**DOCUMENTO FUENTE:**
⟨

ALEKSANDRA JOLKINA  |  20 FEBRERO 2021  |  ROUTED Nº14  |  TRADUCIDO DEL INGLÉS POR MAGDA R. DEHLI
(Lillian) Aleksandra Jolkina  - her own

Pasaportes emitidos para un ciudadano letón (izquierda) y un “no ciudadano”. Fotografía de la autora.

La segunda vez que voté en las elecciones municipales alemanas fue en septiembre de 2020. Al salir del colegio electoral de Bonn, donde vivo, me sentía un miembro más de la comunidad, alguien cuyas opiniones se tienen en cuenta en igualdad de condiciones. Sin embargo, una parte de mí seguía asombrada. La sencillez del proceso del voto me trajo muchos recuerdos, evocando algunas de las paradojas que producen los distintos enfoques sobre la concesión del derecho al sufragio a personas extranjeras en la UE.

 

Llegué a Bonn a principios de 2015 como ciudadana letona, procedente de un pequeño país báltico que ingresó en la UE en 2004. En tanto que ciudadana europea y trabajadora en otro estado miembro, tengo derecho a votar y a presentarme como candidata en elecciones locales. Ya sea para elegir al alcalde o para votar sobre la construcción de un nuevo edificio o el cierre de una vieja piscina, las autoridades locales siempre me envían una carta invitándome a participar.

⟩

**EXTRACTOS DE REGISTROS:**
⟨

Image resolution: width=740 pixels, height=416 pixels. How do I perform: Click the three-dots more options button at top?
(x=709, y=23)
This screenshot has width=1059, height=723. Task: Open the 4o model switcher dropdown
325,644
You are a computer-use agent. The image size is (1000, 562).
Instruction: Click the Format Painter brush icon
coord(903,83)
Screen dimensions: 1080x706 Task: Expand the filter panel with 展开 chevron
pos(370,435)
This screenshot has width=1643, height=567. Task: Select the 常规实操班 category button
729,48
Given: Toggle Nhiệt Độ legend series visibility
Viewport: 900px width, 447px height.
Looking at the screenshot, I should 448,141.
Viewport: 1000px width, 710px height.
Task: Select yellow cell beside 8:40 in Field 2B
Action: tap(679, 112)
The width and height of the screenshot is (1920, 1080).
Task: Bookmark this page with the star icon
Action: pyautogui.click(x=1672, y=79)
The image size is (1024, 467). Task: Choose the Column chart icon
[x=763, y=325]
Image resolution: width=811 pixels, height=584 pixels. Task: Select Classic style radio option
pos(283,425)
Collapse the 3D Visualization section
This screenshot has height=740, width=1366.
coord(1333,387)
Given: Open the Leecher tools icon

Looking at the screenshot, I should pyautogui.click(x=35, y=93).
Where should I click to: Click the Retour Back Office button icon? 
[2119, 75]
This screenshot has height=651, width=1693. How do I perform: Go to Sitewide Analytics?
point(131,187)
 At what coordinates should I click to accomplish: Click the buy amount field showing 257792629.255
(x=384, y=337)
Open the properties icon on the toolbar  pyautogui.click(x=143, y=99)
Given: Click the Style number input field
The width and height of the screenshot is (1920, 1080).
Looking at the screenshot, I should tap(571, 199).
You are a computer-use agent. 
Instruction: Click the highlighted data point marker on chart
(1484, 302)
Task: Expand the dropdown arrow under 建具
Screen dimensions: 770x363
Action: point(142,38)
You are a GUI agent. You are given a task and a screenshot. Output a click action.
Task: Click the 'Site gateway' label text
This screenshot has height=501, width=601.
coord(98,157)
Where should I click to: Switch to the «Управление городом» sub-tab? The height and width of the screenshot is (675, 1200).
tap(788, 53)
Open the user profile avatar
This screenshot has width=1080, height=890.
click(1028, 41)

⟩

**ENUNCIADO:** Copia sin cambios el tramo del artículo sobre el voto de extranjeros en la UE que empieza en "La segunda vez" y llega hasta "extranjeras en la UE.", incluidas las dos partes.

**LA RESPUESTA:**
La segunda vez que voté en las elecciones municipales alemanas fue en septiembre de 2020. Al salir del colegio electoral de Bonn, donde vivo, me sentía un miembro más de la comunidad, alguien cuyas opiniones se tienen en cuenta en igualdad de condiciones. Sin embargo, una parte de mí seguía asombrada. La sencillez del proceso del voto me trajo muchos recuerdos, evocando algunas de las paradojas que producen los distintos enfoques sobre la concesión del derecho al sufragio a personas extranjeras en la UE.